**WHAT IS REQUIRED**.
Write out, character for character, the line containing "You are a GUI agent. The screenshot is 431×2576." and all lines after it up to the end of the listing.

**EXTRACTED DATA**.

⁂

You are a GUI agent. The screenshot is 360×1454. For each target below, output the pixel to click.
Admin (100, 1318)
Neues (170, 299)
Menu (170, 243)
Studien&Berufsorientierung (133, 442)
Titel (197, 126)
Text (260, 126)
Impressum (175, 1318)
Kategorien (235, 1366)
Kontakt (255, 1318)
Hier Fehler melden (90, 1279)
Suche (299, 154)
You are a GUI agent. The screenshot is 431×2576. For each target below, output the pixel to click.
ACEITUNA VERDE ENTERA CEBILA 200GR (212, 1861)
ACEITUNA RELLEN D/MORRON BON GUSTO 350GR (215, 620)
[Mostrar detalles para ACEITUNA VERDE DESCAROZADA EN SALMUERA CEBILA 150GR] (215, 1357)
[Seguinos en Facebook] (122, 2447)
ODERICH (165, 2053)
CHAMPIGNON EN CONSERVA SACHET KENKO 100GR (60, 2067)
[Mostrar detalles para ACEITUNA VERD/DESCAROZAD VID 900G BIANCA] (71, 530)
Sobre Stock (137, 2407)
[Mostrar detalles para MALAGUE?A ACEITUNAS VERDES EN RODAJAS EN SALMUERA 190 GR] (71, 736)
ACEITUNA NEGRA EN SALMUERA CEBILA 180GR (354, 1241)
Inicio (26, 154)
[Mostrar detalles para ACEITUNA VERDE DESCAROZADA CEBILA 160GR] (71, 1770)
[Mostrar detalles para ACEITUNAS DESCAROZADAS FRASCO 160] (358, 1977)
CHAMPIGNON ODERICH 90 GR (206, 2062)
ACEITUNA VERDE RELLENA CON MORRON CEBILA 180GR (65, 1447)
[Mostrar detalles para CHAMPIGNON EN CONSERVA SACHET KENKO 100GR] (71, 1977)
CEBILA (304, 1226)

⁂

**REPLY TO THE TASK**.
You are a GUI agent. The screenshot is 431×2576. For each target below, output the pixel to click.
ACEITUNA VERDE ENTERA CEBILA 200GR (212, 1861)
ACEITUNA RELLEN D/MORRON BON GUSTO 350GR (215, 620)
[Mostrar detalles para ACEITUNA VERDE DESCAROZADA EN SALMUERA CEBILA 150GR] (215, 1357)
[Seguinos en Facebook] (122, 2447)
ODERICH (165, 2053)
CHAMPIGNON EN CONSERVA SACHET KENKO 100GR (60, 2067)
[Mostrar detalles para ACEITUNA VERD/DESCAROZAD VID 900G BIANCA] (71, 530)
Sobre Stock (137, 2407)
[Mostrar detalles para MALAGUE?A ACEITUNAS VERDES EN RODAJAS EN SALMUERA 190 GR] (71, 736)
ACEITUNA NEGRA EN SALMUERA CEBILA 180GR (354, 1241)
Inicio (26, 154)
[Mostrar detalles para ACEITUNA VERDE DESCAROZADA CEBILA 160GR] (71, 1770)
[Mostrar detalles para ACEITUNAS DESCAROZADAS FRASCO 160] (358, 1977)
CHAMPIGNON ODERICH 90 GR (206, 2062)
ACEITUNA VERDE RELLENA CON MORRON CEBILA 180GR (65, 1447)
[Mostrar detalles para CHAMPIGNON EN CONSERVA SACHET KENKO 100GR] (71, 1977)
CEBILA (304, 1226)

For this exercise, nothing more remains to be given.